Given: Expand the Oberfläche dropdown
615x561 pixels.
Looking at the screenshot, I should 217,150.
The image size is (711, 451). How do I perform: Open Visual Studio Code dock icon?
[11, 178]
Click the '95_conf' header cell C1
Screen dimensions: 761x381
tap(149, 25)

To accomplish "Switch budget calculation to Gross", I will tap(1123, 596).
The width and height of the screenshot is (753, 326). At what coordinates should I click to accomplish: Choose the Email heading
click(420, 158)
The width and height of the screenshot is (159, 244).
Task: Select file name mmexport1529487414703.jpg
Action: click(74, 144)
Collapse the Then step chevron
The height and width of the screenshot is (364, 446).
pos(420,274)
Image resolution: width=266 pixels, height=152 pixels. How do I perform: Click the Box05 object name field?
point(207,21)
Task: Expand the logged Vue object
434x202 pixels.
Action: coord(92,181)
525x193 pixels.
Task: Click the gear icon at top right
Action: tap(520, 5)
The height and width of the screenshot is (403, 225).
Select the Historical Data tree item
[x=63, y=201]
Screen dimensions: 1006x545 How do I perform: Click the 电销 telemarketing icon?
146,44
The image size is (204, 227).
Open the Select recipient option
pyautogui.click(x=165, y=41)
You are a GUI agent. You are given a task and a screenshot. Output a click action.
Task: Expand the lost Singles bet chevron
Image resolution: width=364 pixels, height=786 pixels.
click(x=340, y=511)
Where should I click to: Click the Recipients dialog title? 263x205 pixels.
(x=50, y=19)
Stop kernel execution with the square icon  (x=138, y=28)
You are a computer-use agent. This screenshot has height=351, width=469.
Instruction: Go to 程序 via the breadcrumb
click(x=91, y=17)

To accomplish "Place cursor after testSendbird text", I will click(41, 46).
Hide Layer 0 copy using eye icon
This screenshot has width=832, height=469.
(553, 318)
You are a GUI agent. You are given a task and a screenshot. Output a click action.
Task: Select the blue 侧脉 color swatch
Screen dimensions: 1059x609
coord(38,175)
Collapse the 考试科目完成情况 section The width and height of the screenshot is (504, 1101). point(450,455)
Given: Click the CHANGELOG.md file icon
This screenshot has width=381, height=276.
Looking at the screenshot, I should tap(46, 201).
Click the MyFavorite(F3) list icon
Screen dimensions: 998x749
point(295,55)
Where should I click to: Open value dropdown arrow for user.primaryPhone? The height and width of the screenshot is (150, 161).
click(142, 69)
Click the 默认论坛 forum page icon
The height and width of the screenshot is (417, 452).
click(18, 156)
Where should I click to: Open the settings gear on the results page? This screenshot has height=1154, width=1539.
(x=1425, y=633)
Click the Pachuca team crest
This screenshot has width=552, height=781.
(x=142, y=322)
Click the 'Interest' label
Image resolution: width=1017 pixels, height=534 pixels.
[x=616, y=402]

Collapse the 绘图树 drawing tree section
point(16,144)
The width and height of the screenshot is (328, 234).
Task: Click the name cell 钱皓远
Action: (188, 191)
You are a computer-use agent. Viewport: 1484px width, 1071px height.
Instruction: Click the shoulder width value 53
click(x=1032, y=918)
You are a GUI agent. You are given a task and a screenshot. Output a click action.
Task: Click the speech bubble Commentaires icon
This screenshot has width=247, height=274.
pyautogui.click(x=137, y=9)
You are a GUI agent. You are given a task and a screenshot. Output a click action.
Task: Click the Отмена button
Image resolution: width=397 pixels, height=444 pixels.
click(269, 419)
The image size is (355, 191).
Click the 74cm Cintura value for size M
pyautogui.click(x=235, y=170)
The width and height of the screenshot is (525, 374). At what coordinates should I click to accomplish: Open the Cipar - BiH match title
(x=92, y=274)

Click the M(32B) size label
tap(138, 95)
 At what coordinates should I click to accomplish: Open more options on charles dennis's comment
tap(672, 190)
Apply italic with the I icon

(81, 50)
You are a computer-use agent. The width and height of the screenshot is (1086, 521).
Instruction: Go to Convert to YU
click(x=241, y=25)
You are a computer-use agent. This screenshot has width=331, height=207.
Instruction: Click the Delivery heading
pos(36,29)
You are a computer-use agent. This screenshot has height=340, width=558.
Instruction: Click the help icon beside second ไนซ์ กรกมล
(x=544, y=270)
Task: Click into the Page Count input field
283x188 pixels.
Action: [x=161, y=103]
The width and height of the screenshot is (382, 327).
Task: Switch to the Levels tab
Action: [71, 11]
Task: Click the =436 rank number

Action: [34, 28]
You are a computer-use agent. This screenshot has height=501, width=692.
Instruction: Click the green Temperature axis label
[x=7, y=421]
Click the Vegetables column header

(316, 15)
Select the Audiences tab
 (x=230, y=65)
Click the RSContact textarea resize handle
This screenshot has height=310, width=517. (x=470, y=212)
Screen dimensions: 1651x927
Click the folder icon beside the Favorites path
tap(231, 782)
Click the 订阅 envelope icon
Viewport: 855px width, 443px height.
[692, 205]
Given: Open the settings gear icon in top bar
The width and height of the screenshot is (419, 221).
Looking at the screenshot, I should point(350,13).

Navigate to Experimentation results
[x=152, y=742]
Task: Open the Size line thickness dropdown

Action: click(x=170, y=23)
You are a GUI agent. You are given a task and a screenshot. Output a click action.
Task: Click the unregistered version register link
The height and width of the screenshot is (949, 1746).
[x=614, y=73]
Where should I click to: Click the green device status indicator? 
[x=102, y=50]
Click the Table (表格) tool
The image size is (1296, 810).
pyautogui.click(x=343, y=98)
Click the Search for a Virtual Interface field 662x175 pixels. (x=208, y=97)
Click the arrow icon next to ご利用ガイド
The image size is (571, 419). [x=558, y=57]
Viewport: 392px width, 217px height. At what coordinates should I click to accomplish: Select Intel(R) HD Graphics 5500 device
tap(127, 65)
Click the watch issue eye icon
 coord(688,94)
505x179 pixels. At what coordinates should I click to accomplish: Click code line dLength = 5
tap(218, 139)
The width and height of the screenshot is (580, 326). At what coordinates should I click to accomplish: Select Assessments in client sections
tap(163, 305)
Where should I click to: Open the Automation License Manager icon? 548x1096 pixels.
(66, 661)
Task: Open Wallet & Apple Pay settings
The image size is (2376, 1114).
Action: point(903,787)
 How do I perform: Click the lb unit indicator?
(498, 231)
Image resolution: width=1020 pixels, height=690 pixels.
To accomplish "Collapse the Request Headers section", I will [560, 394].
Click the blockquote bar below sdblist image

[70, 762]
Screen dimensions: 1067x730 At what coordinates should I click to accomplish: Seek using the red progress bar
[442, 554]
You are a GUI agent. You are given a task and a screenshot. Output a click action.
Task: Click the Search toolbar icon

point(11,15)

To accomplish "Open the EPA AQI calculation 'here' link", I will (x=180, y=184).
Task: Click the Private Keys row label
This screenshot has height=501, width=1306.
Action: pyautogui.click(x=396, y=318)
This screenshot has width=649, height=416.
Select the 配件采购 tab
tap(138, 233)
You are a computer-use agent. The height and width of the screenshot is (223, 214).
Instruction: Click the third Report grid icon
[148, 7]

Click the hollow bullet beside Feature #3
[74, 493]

•••

TASK = Filter the entries down to the lines that include the string "Expand".

RESPONSE BELOW =
Given: Expand the Oberfläche dropdown
Task: Expand the logged Vue object
Task: Expand the lost Singles bet chevron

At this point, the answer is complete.